En CapCapital buscamos gente verdadera. Personas a las que una experiencia difícil obligó a aprender sin maquillaje y que hoy saben reconstruir compañía real bajo presión.
Esto no describe un puesto. Describe una biografía.
Valoramos a quienes han pasado por etapas difíciles y siguen queriendo construir.






El fracaso no nos interesa como gesto ni como relato. Nos interesa como experiencia transformadora cuando deja algo valioso: criterio, verdad operativa, capacidad de sostener y menos vanidad.
Eso es lo que queremos reconocer.
El liderazgo que aparece cuando alguien ha pasado por presión real, ha aprendido de ella y vuelve con mejores ojos y mejores manos.
“A veces el talento más valioso es el que se ha tenido que volver a levantar.”
Este es un llamamiento a quien reconoce el oficio. A quien sabe lo que significa operar donde otros solo diagnostican.
Buscamos perfiles N1 —corporativo operativo en dirección de áreas de portfolio— y N2 —dirección y mandos funcionales en compañías participadas o adquiridas— con capacidad para entrar en situaciones complejas, asumir carga real y reconstruir con criterio.
Lo que estamos valorando aquí no cabe del todo en un job description. Cabe mejor en una trayectoria.
Hay experiencias que enseñan más que un ascenso limpio. Este es el tipo de experiencia que valoramos.
Personas que hayan pagado nóminas cuando la tesorería no daba para épica.
Que hayan negociado con proveedores y acreedores sabiendo que la confianza se gana con hechos.
Que hayan tomado decisiones laborales o legales difíciles sin perder la dignidad en la forma.
Que hayan aprendido a ver la empresa por dentro —caja, operación, cultura— sin autoengaño.
Y que, aun así, conserven algo que no se compra: la voluntad de servir reconstruyendo.

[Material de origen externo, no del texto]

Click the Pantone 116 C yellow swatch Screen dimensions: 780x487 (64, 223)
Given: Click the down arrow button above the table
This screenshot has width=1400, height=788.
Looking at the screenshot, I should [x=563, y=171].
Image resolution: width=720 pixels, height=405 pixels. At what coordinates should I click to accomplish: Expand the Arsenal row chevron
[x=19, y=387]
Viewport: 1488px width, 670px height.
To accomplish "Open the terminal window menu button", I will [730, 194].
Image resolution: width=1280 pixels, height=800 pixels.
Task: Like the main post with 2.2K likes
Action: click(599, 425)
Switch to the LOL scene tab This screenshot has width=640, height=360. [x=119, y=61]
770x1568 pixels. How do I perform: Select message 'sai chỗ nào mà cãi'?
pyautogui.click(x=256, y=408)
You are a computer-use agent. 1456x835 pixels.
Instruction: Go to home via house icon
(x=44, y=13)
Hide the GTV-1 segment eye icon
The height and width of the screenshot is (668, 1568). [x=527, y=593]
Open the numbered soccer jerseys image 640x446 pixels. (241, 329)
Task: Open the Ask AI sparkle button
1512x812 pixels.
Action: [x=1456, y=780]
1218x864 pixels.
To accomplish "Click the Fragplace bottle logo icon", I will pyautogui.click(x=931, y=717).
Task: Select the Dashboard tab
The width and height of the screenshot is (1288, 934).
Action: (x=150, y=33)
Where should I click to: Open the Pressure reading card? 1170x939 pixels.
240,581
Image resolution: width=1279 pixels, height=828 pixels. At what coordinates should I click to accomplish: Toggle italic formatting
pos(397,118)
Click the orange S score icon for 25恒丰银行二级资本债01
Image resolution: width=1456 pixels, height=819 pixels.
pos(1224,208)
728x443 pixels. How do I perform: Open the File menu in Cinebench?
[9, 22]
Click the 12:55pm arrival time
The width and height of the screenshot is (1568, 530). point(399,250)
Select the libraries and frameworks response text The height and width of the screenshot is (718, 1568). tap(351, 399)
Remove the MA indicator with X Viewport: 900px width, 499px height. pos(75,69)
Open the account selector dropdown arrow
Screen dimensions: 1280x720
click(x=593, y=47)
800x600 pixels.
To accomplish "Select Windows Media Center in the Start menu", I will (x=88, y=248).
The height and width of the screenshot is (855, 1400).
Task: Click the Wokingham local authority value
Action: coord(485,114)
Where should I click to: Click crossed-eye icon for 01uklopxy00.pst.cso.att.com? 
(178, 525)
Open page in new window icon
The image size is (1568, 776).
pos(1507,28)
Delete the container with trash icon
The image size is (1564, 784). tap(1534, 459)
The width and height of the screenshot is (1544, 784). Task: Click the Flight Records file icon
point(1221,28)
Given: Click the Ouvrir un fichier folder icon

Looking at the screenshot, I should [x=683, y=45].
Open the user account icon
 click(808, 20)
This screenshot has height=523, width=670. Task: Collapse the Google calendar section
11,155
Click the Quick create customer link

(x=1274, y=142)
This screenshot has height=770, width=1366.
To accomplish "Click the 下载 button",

Por qué esta conversación existe en Cap Capital
Necesitamos una forma común de trabajar y de entender los problemas: con criterio para decidir sin alejarnos de la realidad; con responsabilidad para que cada asunto tenga dueño; con verdad para señalar un desvío a tiempo; con exigencia para no rebajar el estándar; con dignidad para afrontar decisiones difíciles sin deteriorar a las personas; y con ejecución para convertir lo acordado en hechos.
No es un manifiesto. Es una manera de operar con seriedad, claridad y madurez.
Buscamos una trayectoria que haya sido puesta a prueba y que hoy se exprese con más verdad, más criterio y menos vanidad.
Buscamos a quien reconoce el oficio.
A quien sabe sostener.
A quien todavía conserva la voluntad de servir reconstruyendo.